Втроём они поднялись наверх, — все в её комнате оставалось как в ту ночь, когда был здесь Михайлик.
Кивала, как тогда, тень вишнёвой ветки, и нелегко было оторвать от неё взор.
Пилип-с-Конопель вдруг вскрикнул.
Бросив взгляд на стену, Михайлик увидел…
Нет.
Ничего он там не увидел.
Рембрандтова творения в комнате не было.
Портрет Кармелы Подолянки исчез.
Россия да Украина — одного корня калина.
А лето, лето летело, что на крыльях…
Лето было знойное, горькое, голодное.
Дни и ночи проходили в тяжком ратном труде.
Ибо война становилась всё более жестокой, яростной, грозной.
Где-то там подступали и подступали татары да немчура, наймиты гетмана Однокрыла, к полкам русского князя Горчакова, ближнего боярина, и кто знает, добрались ли до него мирославские гонцы, известно ль князевым выведчикам про измену гетмана, не падёт ли россиянинам на голову гетман негаданно-нежданно?
Где-то идёт уже, видно, война меж лыцарями Запорожья и однокрыловцами. Война… Но где? Но как?
Где-то там — лесами да болотами пробираются с письмами к московскому царю посланцы Украины. А добрались ли?.. И что с ними?
Где-то там…
А здесь, перед Коронным зáмком, на том ратном поле Долины, где так зычно осрамило себя из-за не чаяной повальной бегавки пышное войско гетмана Гордия Пыхатого, коварно соблазнённое яблочками Евы, здесь повсюду кустились диковинные жёлто-ярые маки, так обильно, что супротивники даже в бешеных боевых схватках вытоптать их не могли, и желтели те маки на позор изменникам желтожупанным, и так они несносны были для глаза Однокрылова, что ясновельможный не раз уже посылал верных ему реестровиков — тайком, ночной порою — топтать тот мак, выдёргивать, косить; нежные лепестки вздымались метелицей, но наутро маки расцветали новые и новые.

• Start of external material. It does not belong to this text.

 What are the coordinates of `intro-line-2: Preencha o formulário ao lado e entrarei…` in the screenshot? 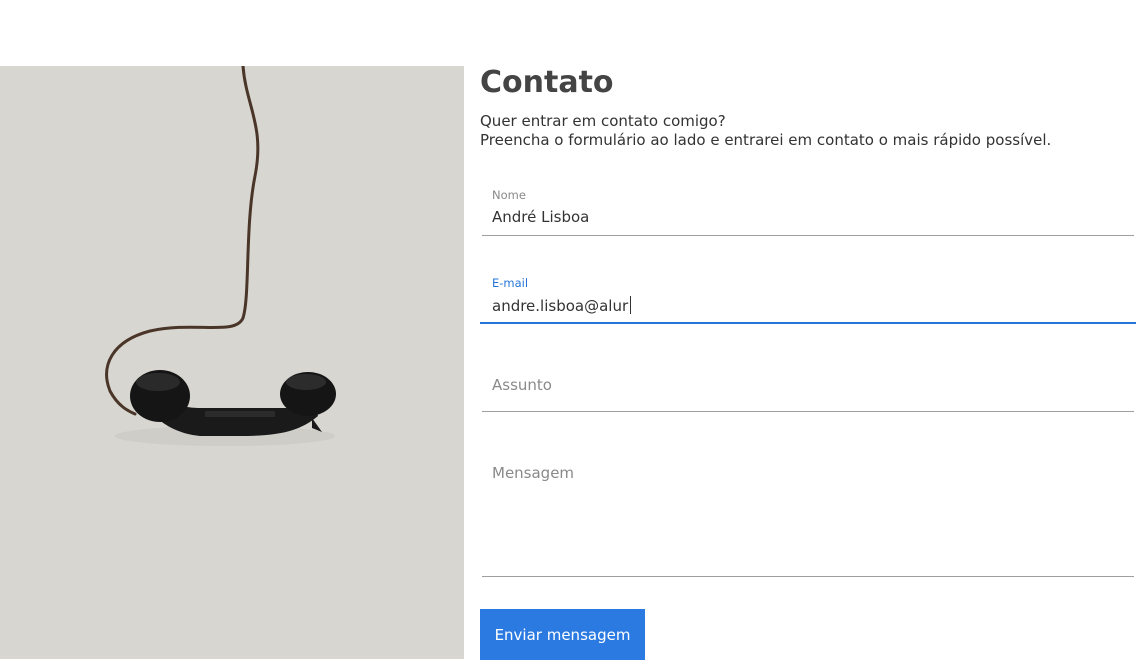 It's located at (766, 140).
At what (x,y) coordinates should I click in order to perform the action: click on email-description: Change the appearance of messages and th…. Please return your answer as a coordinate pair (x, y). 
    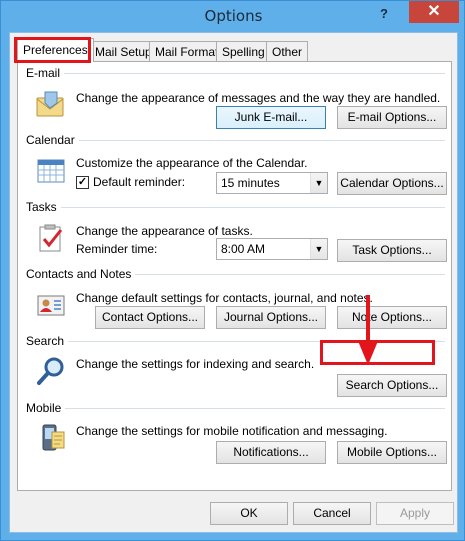
    Looking at the image, I should click on (258, 98).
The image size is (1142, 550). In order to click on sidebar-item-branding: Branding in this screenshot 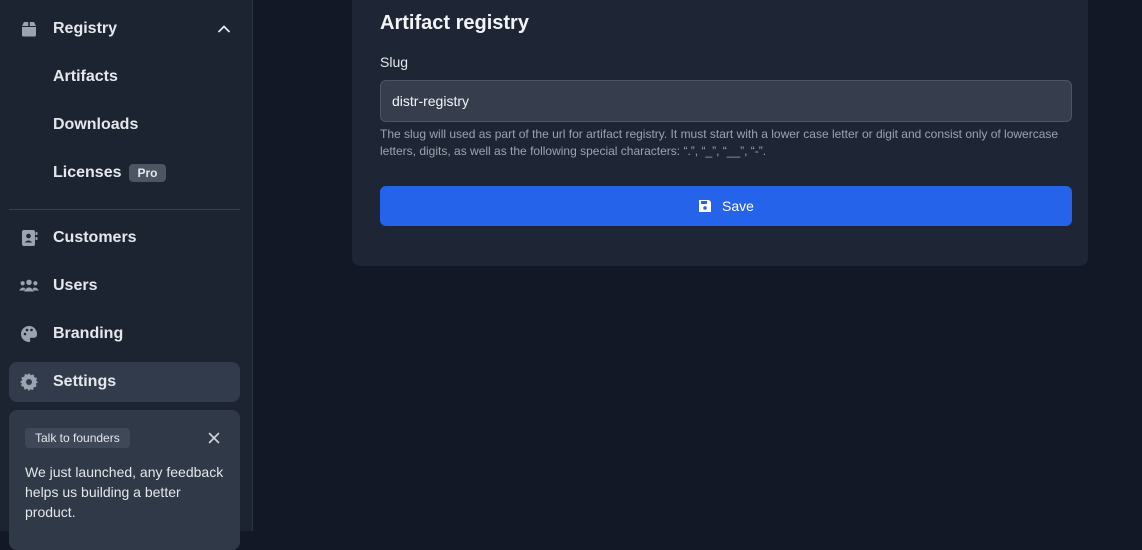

Жёлтые лепестки гневили пана гетмана ещё и потому, что в неправой войне, которую он начал, дальновидно уповая на Варшаву, на Рим иль на кошель Ван Дорна, не было пока верной победы ни у той, ни у другой стороны: весы фортуны не склонились ни туда, ни сюда.
…Когда отца Мельхиседека ранило в бою, он, удручённый похищением Ярины, заметно сдал, а посему мирославцев теперь водил в бой сотник Михайлик, а иной раз и Козак Мамай, когда возвращался в Мирослав с вражьей стороны, с розысков панны Подолянки, что с того дня так и растаяла, будто соль в воде.
Лукия, Гончарова дочь, как раньше, рыскала с девичьей стражею по городу, по всем уголкам, да и вокруг — по Калиновой Долине.